■ Work instruction
Copy exactly, beginning with the line holding "Where should I click to: Close" and ending with the final line of the data beneath this task; copy nothing else, and leave out every picture.

■ Excerpted records

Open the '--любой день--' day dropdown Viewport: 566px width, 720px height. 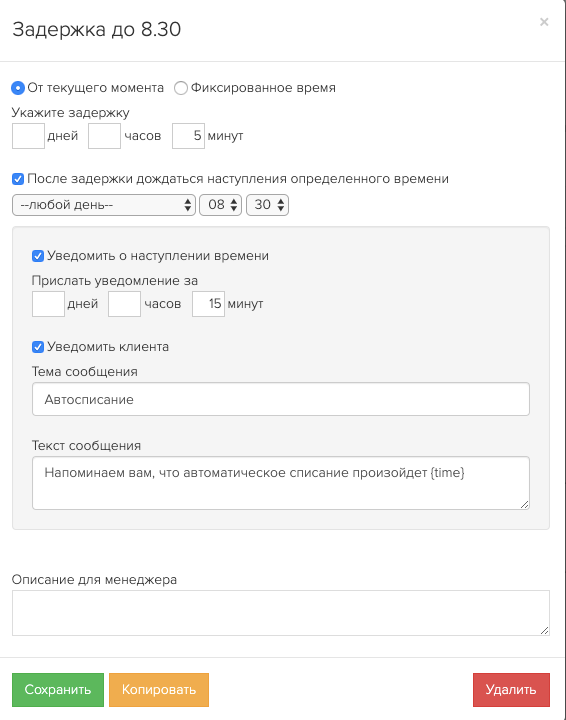coord(104,205)
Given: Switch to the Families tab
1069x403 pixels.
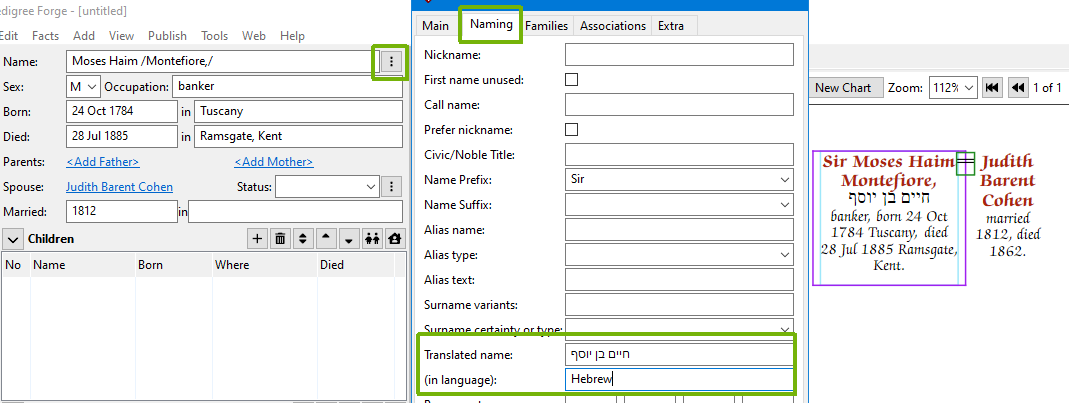Looking at the screenshot, I should point(547,26).
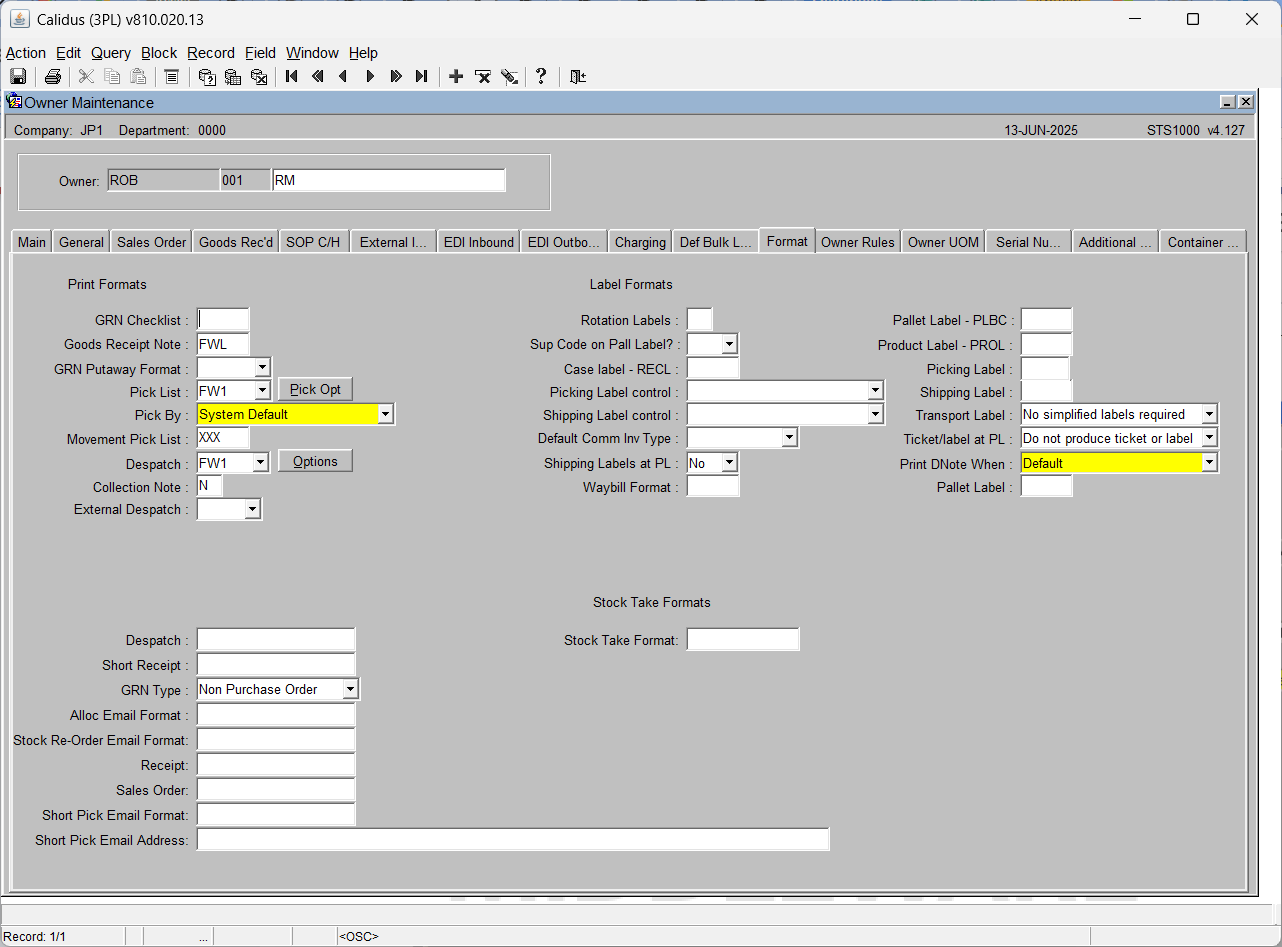
Task: Click the Exit door icon in toolbar
Action: pyautogui.click(x=577, y=77)
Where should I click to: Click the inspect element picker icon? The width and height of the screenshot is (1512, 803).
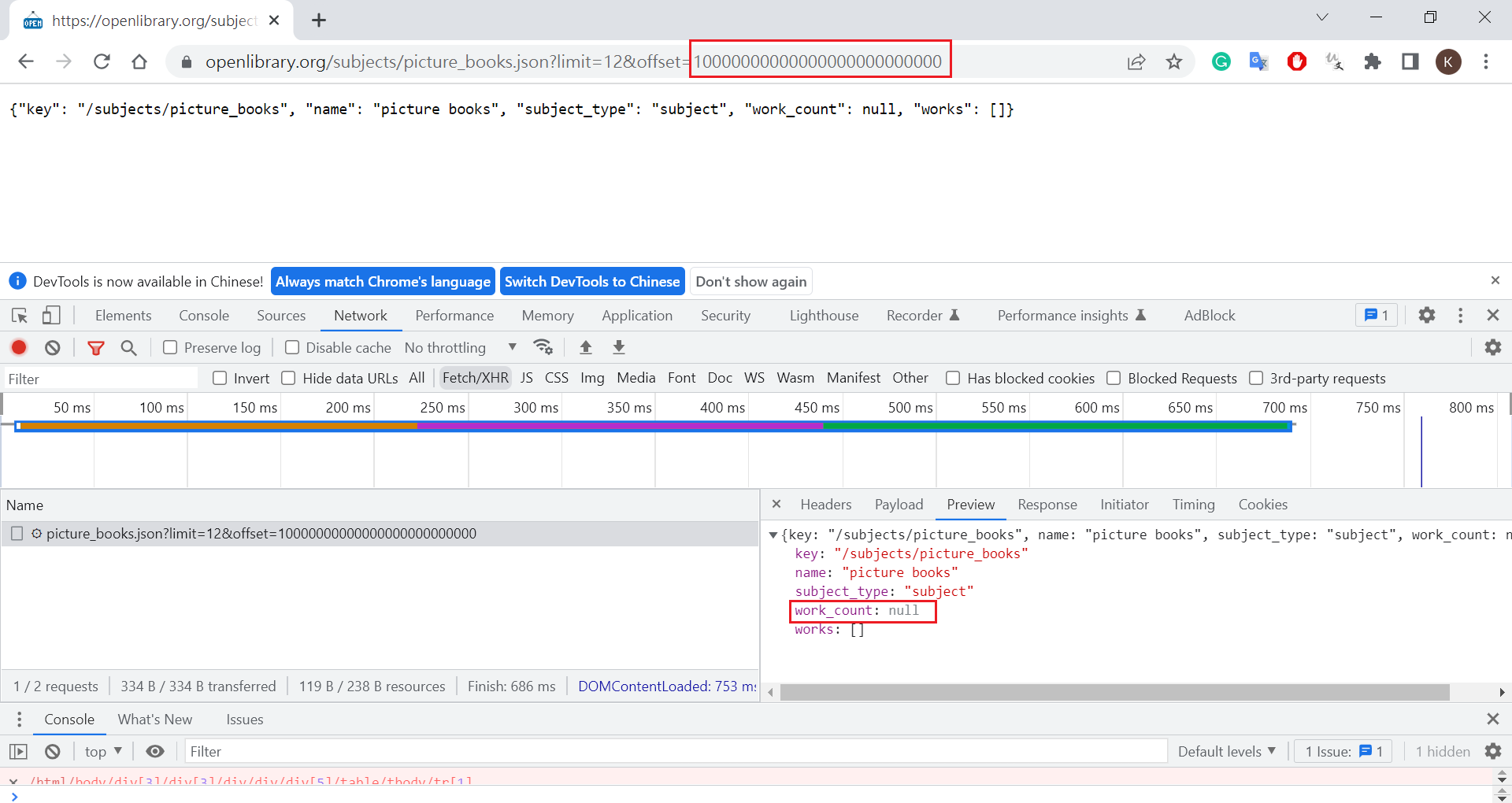pos(20,316)
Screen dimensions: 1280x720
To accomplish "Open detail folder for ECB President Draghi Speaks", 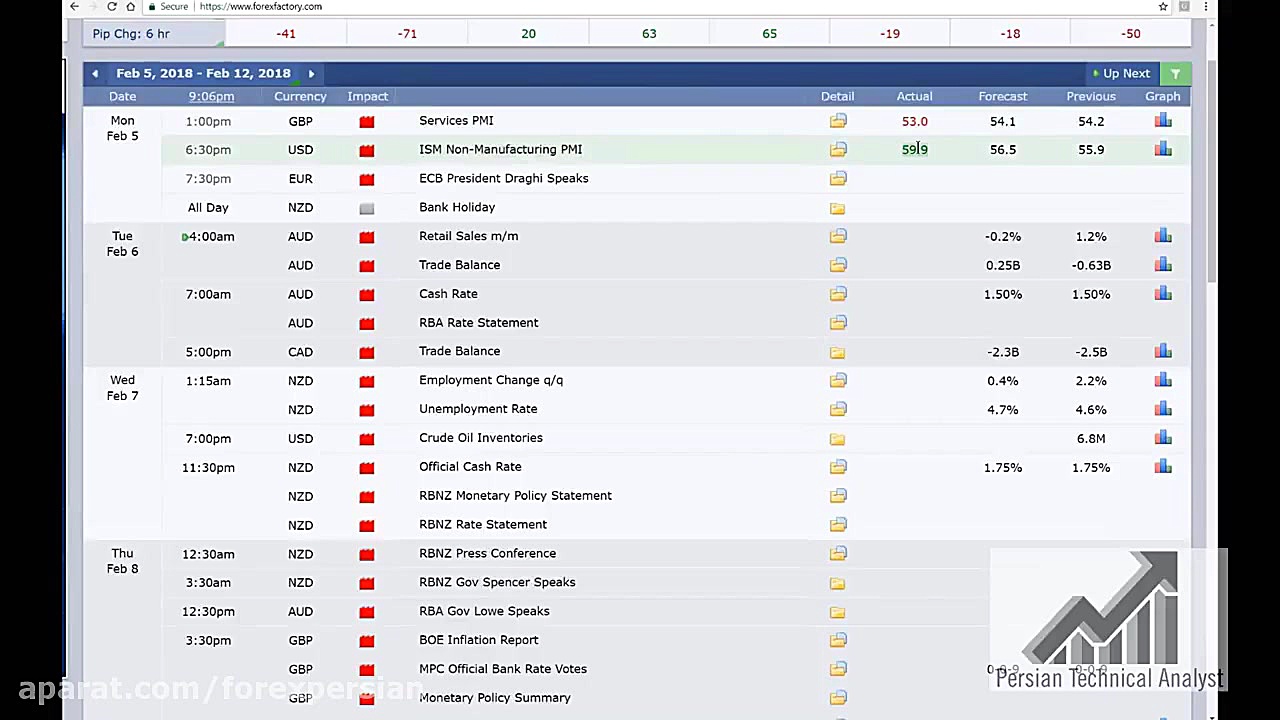I will [838, 179].
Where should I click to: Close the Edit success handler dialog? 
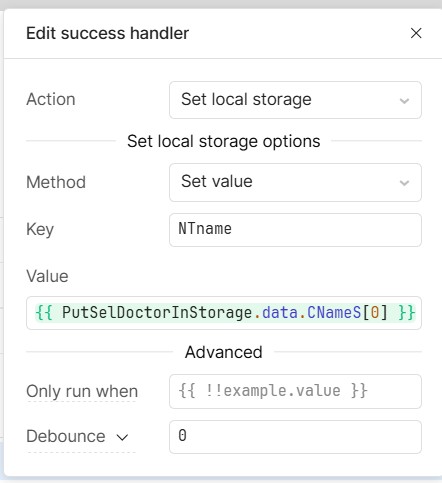416,33
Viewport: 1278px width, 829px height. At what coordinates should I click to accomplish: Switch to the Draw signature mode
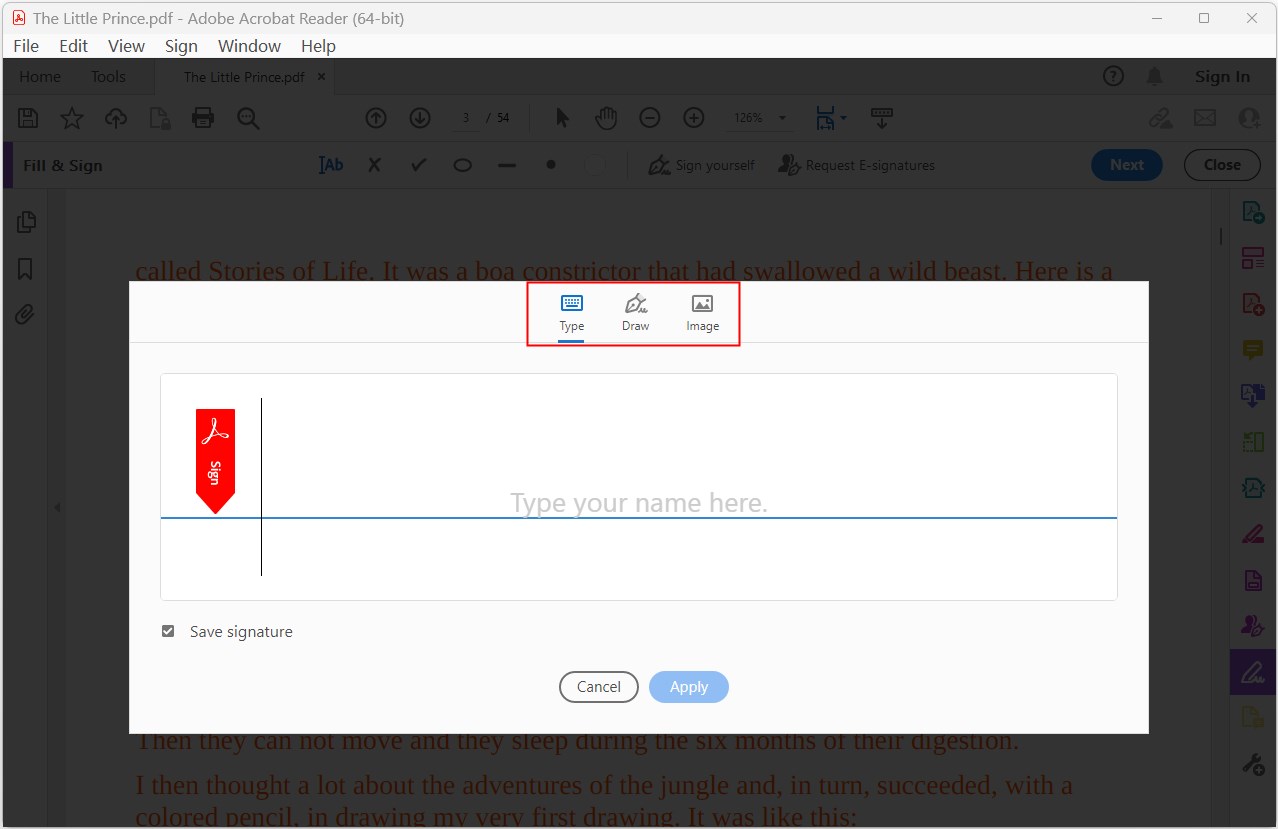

■ Exercise solution
Where should I click to: Close the Edit success handler dialog? 
416,33
Viewport: 1278px width, 829px height. At what coordinates should I click to accomplish: Switch to the Draw signature mode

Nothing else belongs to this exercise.